▶ WHAT THE EXERCISE ASKS:
No line of the records may be dropped; print them all again exactly.
──────
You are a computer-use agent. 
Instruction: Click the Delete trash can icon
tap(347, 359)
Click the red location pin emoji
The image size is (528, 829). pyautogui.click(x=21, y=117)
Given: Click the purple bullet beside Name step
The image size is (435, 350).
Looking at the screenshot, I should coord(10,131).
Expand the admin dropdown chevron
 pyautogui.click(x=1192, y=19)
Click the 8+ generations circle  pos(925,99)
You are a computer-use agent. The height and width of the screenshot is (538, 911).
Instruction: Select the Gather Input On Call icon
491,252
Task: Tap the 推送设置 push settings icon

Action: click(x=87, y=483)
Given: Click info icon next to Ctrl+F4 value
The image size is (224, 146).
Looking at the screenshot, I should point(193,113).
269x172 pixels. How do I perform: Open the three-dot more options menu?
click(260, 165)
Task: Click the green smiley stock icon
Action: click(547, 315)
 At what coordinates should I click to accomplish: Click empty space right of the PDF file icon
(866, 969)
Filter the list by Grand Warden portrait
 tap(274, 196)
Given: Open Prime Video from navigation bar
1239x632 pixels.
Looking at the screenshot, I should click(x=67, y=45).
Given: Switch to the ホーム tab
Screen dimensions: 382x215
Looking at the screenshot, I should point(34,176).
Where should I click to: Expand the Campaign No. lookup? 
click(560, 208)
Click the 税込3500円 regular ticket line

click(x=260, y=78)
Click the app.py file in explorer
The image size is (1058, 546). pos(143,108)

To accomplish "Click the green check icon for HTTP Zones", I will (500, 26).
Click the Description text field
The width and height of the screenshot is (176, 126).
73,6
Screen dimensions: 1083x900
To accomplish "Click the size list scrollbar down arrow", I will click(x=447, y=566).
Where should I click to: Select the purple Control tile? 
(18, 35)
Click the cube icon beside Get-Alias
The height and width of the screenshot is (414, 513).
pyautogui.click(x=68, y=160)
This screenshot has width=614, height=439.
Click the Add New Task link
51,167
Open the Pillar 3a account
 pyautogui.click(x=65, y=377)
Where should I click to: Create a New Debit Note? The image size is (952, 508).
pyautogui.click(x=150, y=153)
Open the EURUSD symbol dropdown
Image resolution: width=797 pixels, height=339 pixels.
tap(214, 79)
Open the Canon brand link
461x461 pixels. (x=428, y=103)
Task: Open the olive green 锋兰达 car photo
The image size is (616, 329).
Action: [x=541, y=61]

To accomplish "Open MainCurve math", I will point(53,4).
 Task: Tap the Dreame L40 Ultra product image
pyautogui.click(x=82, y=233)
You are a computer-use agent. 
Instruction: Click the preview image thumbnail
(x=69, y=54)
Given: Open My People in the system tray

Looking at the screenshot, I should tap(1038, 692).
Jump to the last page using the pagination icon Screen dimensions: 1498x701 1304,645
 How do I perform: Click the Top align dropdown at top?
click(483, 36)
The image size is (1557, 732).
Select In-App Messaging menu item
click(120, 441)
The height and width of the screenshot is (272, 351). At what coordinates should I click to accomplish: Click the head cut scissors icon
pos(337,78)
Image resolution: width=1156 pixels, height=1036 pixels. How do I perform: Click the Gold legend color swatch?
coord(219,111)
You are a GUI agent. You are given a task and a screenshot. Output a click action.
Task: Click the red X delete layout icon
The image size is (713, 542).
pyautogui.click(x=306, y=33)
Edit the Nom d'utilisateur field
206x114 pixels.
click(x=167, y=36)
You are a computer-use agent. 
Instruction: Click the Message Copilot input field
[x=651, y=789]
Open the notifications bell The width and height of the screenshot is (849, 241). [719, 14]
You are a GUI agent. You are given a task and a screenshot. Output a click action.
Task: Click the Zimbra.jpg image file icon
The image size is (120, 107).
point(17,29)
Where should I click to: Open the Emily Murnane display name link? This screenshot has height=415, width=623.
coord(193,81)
──────
▶ FINISHED TASK:
You are a computer-use agent. 
Instruction: Click the Delete trash can icon
tap(347, 359)
Click the red location pin emoji
The image size is (528, 829). pyautogui.click(x=21, y=117)
Given: Click the purple bullet beside Name step
The image size is (435, 350).
Looking at the screenshot, I should coord(10,131).
Expand the admin dropdown chevron
 pyautogui.click(x=1192, y=19)
Click the 8+ generations circle  pos(925,99)
You are a computer-use agent. The height and width of the screenshot is (538, 911).
Instruction: Select the Gather Input On Call icon
491,252
Task: Tap the 推送设置 push settings icon

Action: click(x=87, y=483)
Given: Click info icon next to Ctrl+F4 value
The image size is (224, 146).
Looking at the screenshot, I should point(193,113).
269x172 pixels. How do I perform: Open the three-dot more options menu?
click(260, 165)
Task: Click the green smiley stock icon
Action: click(547, 315)
 At what coordinates should I click to accomplish: Click empty space right of the PDF file icon
(866, 969)
Filter the list by Grand Warden portrait
 tap(274, 196)
Given: Open Prime Video from navigation bar
1239x632 pixels.
Looking at the screenshot, I should click(x=67, y=45).
Given: Switch to the ホーム tab
Screen dimensions: 382x215
Looking at the screenshot, I should point(34,176).
Where should I click to: Expand the Campaign No. lookup? 
click(560, 208)
Click the 税込3500円 regular ticket line

click(x=260, y=78)
Click the app.py file in explorer
The image size is (1058, 546). pos(143,108)

To accomplish "Click the green check icon for HTTP Zones", I will (500, 26).
Click the Description text field
The width and height of the screenshot is (176, 126).
73,6
Screen dimensions: 1083x900
To accomplish "Click the size list scrollbar down arrow", I will click(x=447, y=566).
Where should I click to: Select the purple Control tile? 
(18, 35)
Click the cube icon beside Get-Alias
The height and width of the screenshot is (414, 513).
pyautogui.click(x=68, y=160)
This screenshot has width=614, height=439.
Click the Add New Task link
51,167
Open the Pillar 3a account
 pyautogui.click(x=65, y=377)
Where should I click to: Create a New Debit Note? The image size is (952, 508).
pyautogui.click(x=150, y=153)
Open the EURUSD symbol dropdown
Image resolution: width=797 pixels, height=339 pixels.
tap(214, 79)
Open the Canon brand link
461x461 pixels. (x=428, y=103)
Task: Open the olive green 锋兰达 car photo
The image size is (616, 329).
Action: [x=541, y=61]

To accomplish "Open MainCurve math", I will point(53,4).
 Task: Tap the Dreame L40 Ultra product image
pyautogui.click(x=82, y=233)
You are a computer-use agent. 
Instruction: Click the preview image thumbnail
(x=69, y=54)
Given: Open My People in the system tray

Looking at the screenshot, I should tap(1038, 692).
Jump to the last page using the pagination icon Screen dimensions: 1498x701 1304,645
 How do I perform: Click the Top align dropdown at top?
click(483, 36)
The image size is (1557, 732).
Select In-App Messaging menu item
click(120, 441)
The height and width of the screenshot is (272, 351). At what coordinates should I click to accomplish: Click the head cut scissors icon
pos(337,78)
Image resolution: width=1156 pixels, height=1036 pixels. How do I perform: Click the Gold legend color swatch?
coord(219,111)
You are a GUI agent. You are given a task and a screenshot. Output a click action.
Task: Click the red X delete layout icon
The image size is (713, 542).
pyautogui.click(x=306, y=33)
Edit the Nom d'utilisateur field
206x114 pixels.
click(x=167, y=36)
You are a computer-use agent. 
Instruction: Click the Message Copilot input field
[x=651, y=789]
Open the notifications bell The width and height of the screenshot is (849, 241). [719, 14]
You are a GUI agent. You are given a task and a screenshot. Output a click action.
Task: Click the Zimbra.jpg image file icon
The image size is (120, 107).
point(17,29)
Where should I click to: Open the Emily Murnane display name link? This screenshot has height=415, width=623.
coord(193,81)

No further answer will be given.